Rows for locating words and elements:
###
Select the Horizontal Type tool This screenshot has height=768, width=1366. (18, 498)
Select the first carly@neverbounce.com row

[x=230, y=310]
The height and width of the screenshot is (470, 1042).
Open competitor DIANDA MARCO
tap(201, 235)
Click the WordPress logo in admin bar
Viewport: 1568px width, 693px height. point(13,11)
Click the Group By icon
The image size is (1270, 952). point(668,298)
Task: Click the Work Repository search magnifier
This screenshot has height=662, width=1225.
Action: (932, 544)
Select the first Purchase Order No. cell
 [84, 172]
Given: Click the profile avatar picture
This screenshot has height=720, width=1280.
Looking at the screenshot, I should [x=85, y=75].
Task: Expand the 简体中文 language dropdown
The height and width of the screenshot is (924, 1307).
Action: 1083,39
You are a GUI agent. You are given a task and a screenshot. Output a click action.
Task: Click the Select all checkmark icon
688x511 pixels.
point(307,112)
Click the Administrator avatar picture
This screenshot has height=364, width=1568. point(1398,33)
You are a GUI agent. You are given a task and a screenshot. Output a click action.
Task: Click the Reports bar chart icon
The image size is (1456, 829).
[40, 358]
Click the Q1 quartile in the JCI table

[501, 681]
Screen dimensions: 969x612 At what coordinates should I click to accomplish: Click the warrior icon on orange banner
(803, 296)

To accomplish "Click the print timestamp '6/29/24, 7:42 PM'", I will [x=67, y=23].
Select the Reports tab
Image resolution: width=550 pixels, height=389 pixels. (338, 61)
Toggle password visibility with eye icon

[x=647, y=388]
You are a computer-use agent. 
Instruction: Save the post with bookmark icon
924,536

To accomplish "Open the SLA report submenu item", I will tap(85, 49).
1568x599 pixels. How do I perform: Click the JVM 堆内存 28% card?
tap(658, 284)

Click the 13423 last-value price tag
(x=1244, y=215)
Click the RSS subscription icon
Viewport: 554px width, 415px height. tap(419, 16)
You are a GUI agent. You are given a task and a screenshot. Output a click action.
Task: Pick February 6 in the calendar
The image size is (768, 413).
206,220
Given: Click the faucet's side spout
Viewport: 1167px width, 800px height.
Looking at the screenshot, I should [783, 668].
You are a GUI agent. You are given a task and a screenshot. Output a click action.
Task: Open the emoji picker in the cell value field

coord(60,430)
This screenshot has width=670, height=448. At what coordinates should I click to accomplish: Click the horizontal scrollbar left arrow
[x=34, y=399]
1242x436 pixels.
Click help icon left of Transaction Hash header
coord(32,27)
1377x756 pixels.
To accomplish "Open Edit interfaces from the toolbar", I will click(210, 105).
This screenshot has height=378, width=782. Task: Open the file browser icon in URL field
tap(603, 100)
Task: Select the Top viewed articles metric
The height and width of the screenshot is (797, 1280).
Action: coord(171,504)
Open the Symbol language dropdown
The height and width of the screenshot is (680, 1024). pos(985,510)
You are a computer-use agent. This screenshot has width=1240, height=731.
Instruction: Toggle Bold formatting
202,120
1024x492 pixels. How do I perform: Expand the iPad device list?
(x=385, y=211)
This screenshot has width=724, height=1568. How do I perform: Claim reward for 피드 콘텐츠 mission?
###
*Short task:*
Reproduce every one of the rows above word for word.

*Exercise answer:*
Select the Horizontal Type tool This screenshot has height=768, width=1366. (18, 498)
Select the first carly@neverbounce.com row

[x=230, y=310]
The height and width of the screenshot is (470, 1042).
Open competitor DIANDA MARCO
tap(201, 235)
Click the WordPress logo in admin bar
Viewport: 1568px width, 693px height. point(13,11)
Click the Group By icon
The image size is (1270, 952). point(668,298)
Task: Click the Work Repository search magnifier
This screenshot has height=662, width=1225.
Action: (932, 544)
Select the first Purchase Order No. cell
 [84, 172]
Given: Click the profile avatar picture
This screenshot has height=720, width=1280.
Looking at the screenshot, I should [x=85, y=75].
Task: Expand the 简体中文 language dropdown
The height and width of the screenshot is (924, 1307).
Action: 1083,39
You are a GUI agent. You are given a task and a screenshot. Output a click action.
Task: Click the Select all checkmark icon
688x511 pixels.
point(307,112)
Click the Administrator avatar picture
This screenshot has height=364, width=1568. point(1398,33)
You are a GUI agent. You are given a task and a screenshot. Output a click action.
Task: Click the Reports bar chart icon
The image size is (1456, 829).
[40, 358]
Click the Q1 quartile in the JCI table

[501, 681]
Screen dimensions: 969x612 At what coordinates should I click to accomplish: Click the warrior icon on orange banner
(803, 296)

To accomplish "Click the print timestamp '6/29/24, 7:42 PM'", I will [x=67, y=23].
Select the Reports tab
Image resolution: width=550 pixels, height=389 pixels. (338, 61)
Toggle password visibility with eye icon

[x=647, y=388]
You are a computer-use agent. 
Instruction: Save the post with bookmark icon
924,536

To accomplish "Open the SLA report submenu item", I will tap(85, 49).
1568x599 pixels. How do I perform: Click the JVM 堆内存 28% card?
tap(658, 284)

Click the 13423 last-value price tag
(x=1244, y=215)
Click the RSS subscription icon
Viewport: 554px width, 415px height. tap(419, 16)
You are a GUI agent. You are given a task and a screenshot. Output a click action.
Task: Pick February 6 in the calendar
The image size is (768, 413).
206,220
Given: Click the faucet's side spout
Viewport: 1167px width, 800px height.
Looking at the screenshot, I should [783, 668].
You are a GUI agent. You are given a task and a screenshot. Output a click action.
Task: Open the emoji picker in the cell value field

coord(60,430)
This screenshot has width=670, height=448. At what coordinates should I click to accomplish: Click the horizontal scrollbar left arrow
[x=34, y=399]
1242x436 pixels.
Click help icon left of Transaction Hash header
coord(32,27)
1377x756 pixels.
To accomplish "Open Edit interfaces from the toolbar", I will click(210, 105).
This screenshot has height=378, width=782. Task: Open the file browser icon in URL field
tap(603, 100)
Task: Select the Top viewed articles metric
The height and width of the screenshot is (797, 1280).
Action: coord(171,504)
Open the Symbol language dropdown
The height and width of the screenshot is (680, 1024). pos(985,510)
You are a computer-use agent. This screenshot has width=1240, height=731.
Instruction: Toggle Bold formatting
202,120
1024x492 pixels. How do I perform: Expand the iPad device list?
(x=385, y=211)
This screenshot has width=724, height=1568. How do I perform: Claim reward for 피드 콘텐츠 mission?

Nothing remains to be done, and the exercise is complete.